The alliance also feels that it is necessary to vote against the motion. I have never believed that money is a test of a candidate's political seriousness. I differ from the Government on that fundamental issue of how one tests a candidate's political seriousness.

In a way, I am not surprised that the Government should place money higher on their list of tests than I do. My party believes that it is the breadth of support that a candidate can demonstrate which, if a test be needed, is the best test. That is why we have argued consistently for signatures.

I welcome the fact that the Government have sought to compromise and have considerably reduced the proposed increase in the deposit. I welcome also the conversion of the Labour Front Bench to the view that there should not be a deposit at all. That conversion has occurred under the right hon. Member for Manchester, Gorton (Mr. Kaufman), who has exercised a beneficent influence on his party's thinking.

Above all, I welcome openness, democracy and the opportunity to demonstrate when people are wrong and are not going to win support. I welcome the fact that the Ecology party is able to stand in elections and that we can demonstrate that the Liberal party is a far more convincing proponent of concern for the environment than that party. I welcome the fact that, when the National Front stands in elections, it is shown that it commands only minimal support. I wish those who have views to advance to stand in elections. I do not wish them to suffer under a financial penalty in their attempt to do so.

### INFORMATION SHOWN
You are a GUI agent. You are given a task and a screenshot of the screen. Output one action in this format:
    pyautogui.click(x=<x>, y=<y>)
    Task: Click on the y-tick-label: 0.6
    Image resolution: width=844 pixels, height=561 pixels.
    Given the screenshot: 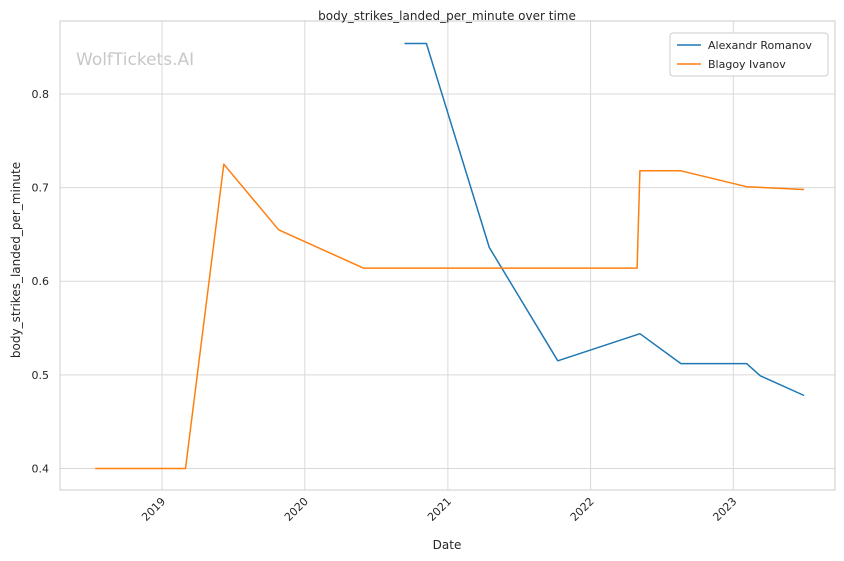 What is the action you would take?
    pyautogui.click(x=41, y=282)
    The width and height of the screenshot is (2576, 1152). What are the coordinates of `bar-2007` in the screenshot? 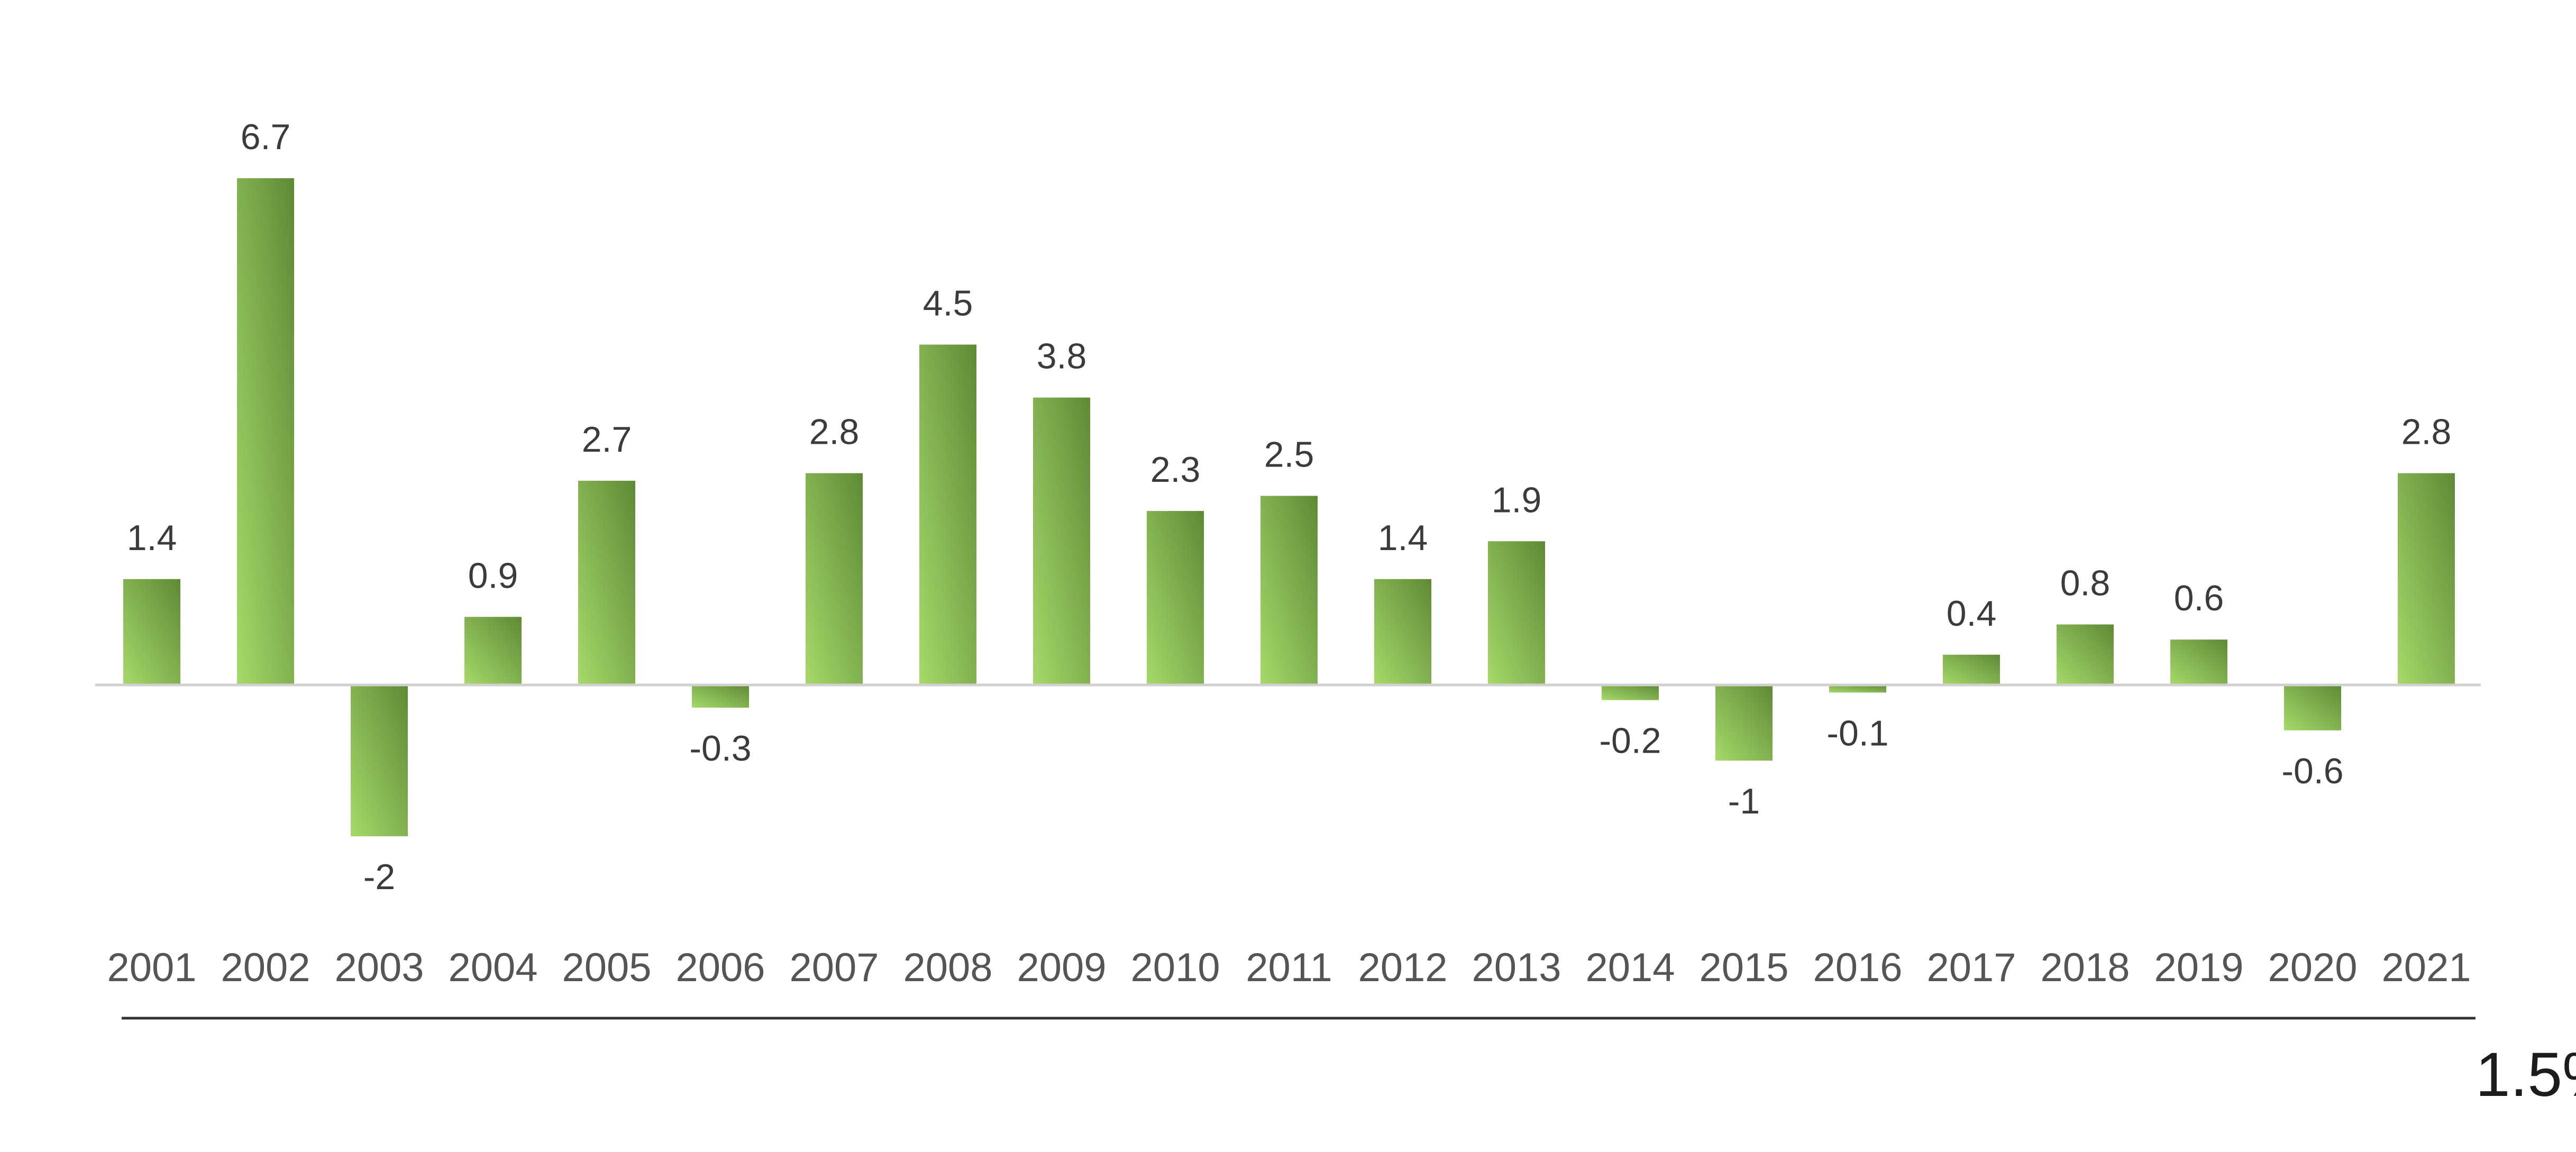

### REQUIRED ACTION A
Answer these questions using the speech on the election deposit:
(i) If a test of a candidate is needed, what does the speaker's party consider the best one?
(ii) Under which Member has the Labour Front Bench's conversion occurred?
(iii) What does the speaker say the National Front is shown to command when it stands in elections?
### REQUIRED ACTION B
Rewrite everything in the speech on the election deposit from "In a way, I" down to "his party's thinking.", putting "petitions" in place of "signatures".

### WRITTEN RESPONSE A
(i) The breadth of support that a candidate can demonstrate.
(ii) The right hon. Member for Manchester, Gorton (Mr. Kaufman).
(iii) Only minimal support.

### WRITTEN RESPONSE B
In a way, I am not surprised that the Government should place money higher on their list of tests than I do. My party believes that it is the breadth of support that a candidate can demonstrate which, if a test be needed, is the best test. That is why we have argued consistently for petitions.

I welcome the fact that the Government have sought to compromise and have considerably reduced the proposed increase in the deposit. I welcome also the conversion of the Labour Front Bench to the view that there should not be a deposit at all. That conversion has occurred under the right hon. Member for Manchester, Gorton (Mr. Kaufman), who has exercised a beneficent influence on his party's thinking.